La tesi del Comune non può essere condivisa.

Alla luce di quanto accertato al paragrafo che precede, va affermato che la precauzione usata dal Comune non risulta sufficiente, in quanto non fornisce alcuna certezza sulla prevenzione degli effetti dannosi che potrebbero essere provocati dall’eccessiva profondità dello scavo.

Invero, può darsi per acquisito che il Comune si è rappresentato alcuni dei problemi provocati dallo scavo, come è dimostrato dal fatto che si sia tentato di salvaguardare dal più grave pericolo il terreno degli appellanti, impedendo l’escavazione nelle sue vicinanze.

Peraltro, la problematica evidenziata manifesta che l’interesse alla salvaguardia delle proprietà non è toccato solo dalla mera contiguità dell’escavazione, ma dall’alterazione del complessivo regime idrogeologico dell’area, potenzialmente pregiudicato da uno scavo eccessivo.

Di conseguenza è fondata l’osservazione degli appellanti vicini, i quali sostanzialmente affermano che il Comune, nel rivedere le proprie determinazioni, avrebbe dovuto prima di tutto curare l’eliminazione di tutti gli effetti potenzialmente pregiudizievoli conseguenti alla prima autorizzazione, e su tale base impostare il nuovo provvedimento.

Anche il secondo dei ricorsi di primo grado deve in conclusione essere accolto.

3d. Infine, anche il terzo dei ricorsi di primo grado è fondato.

La controversia riguarda l’atto emanato dal Comune di Mesola nel dare esecuzione all’ordinanza di sospensione del provvedimento di cui al precedente ricorso di primo grado.

Gli appellanti sostengono che detto provvedimento andava emanato previa comunicazione, nei loro confronti, dell’avvio del procedimento, ai sensi dell’art. 7 della legge 7 agosto 1990, n. 241.

Il Comune sostiene che tale comunicazione non è, in questo caso, dovuta, in ragione del contenuto dell’atto, esecutivo di un provvedimento del giudice, e comunque favorevole nei loro confronti.

La tesi del Comune non può essere condivisa.

Invero, l’ordinanza da eseguire lasciava un ampio margine di apprezzamento all’Amministrazione comunale in quanto, mentre inibiva un’ulteriore attività estrattiva, consentiva pur sempre l’esecuzione di lavori di sistemazione del sito.

Appare evidente che l’impostazione materiale di tali lavori poteva seguire criteri diversi, e che perciò coinvolgeva direttamente anche gli interessi della parte in favore della quale è stato emesso il provvedimento cautelare.

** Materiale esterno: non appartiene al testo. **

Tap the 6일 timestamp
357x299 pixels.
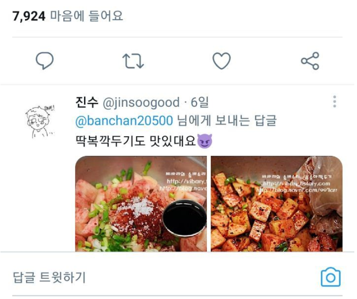199,102
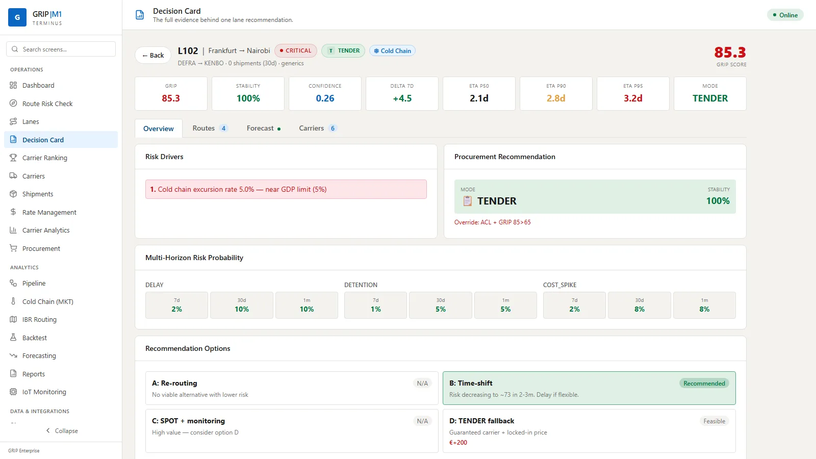Click the Route Risk Check compass icon

(13, 104)
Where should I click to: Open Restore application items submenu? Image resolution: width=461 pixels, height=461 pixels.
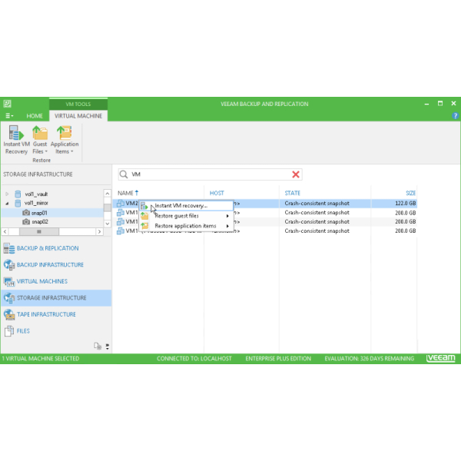(185, 226)
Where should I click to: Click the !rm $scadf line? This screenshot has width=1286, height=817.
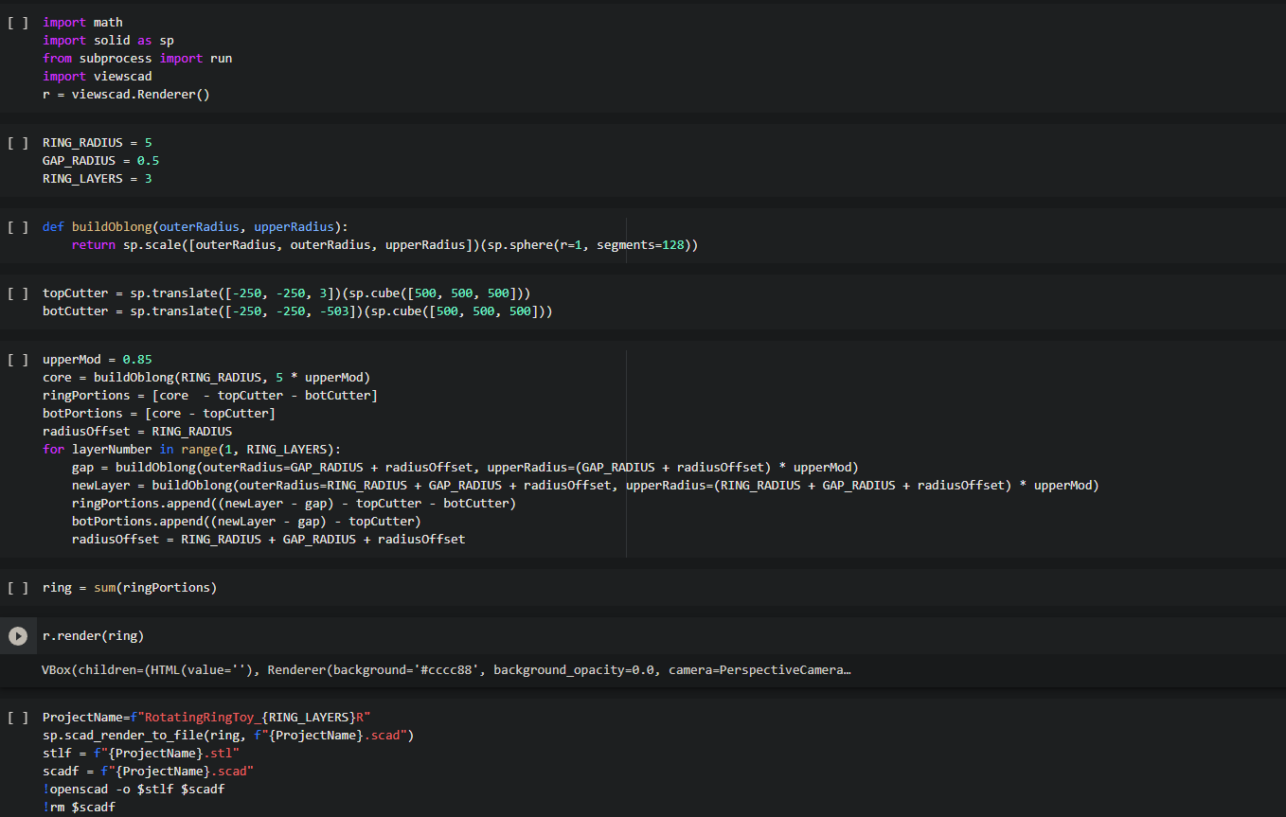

Ritiene il Collegio che qualora l’esecuzione di un provvedimento giurisdizionale lasci all’amministrazione margini di discrezionalità, quand’anche tecnica, tali da poter incidere negativamente sull’interesse di chi ha domandato la pronuncia, la parte a salvaguardia del cui interesse è stato emesso il provvedimento ottemperante ha diritto a verificare, con le forme partecipative della l. n. 241 del 1990, l’effettività di tale salvaguardia e perciò di partecipare con quelle medesime forme al procedimento. Dunque ha diritto, in primis , a ricevere la comunicazione del suo avvio. Il che nella specie è mancato, rendendo illegittimo il detto atto di sospensione.

A parte ciò, osserva comunque il Collegio che nella specie non è stato affatto dimostrato che il contenuto del provvedimento impugnato sia davvero favorevole per gli odierni appellanti (i quali, anzi, sostengono che consentirebbe ulteriori danni alla loro proprietà).

Tale osservazione – che consegue al mancato confronto partecipativo - conforta ulteriormente la conclusione sopra esposta.

Anche il terzo dei ricorsi di primo grado deve pertanto essere accolto.

4. In conclusione, in riforma della sentenza appellata i ricorsi di primo grado devono essere accolti e, per l’effetto, vanno annullati i provvedimenti impugnati.

Le spese, liquidate, in dispositivo, sono poste a carico del Comune soccombente.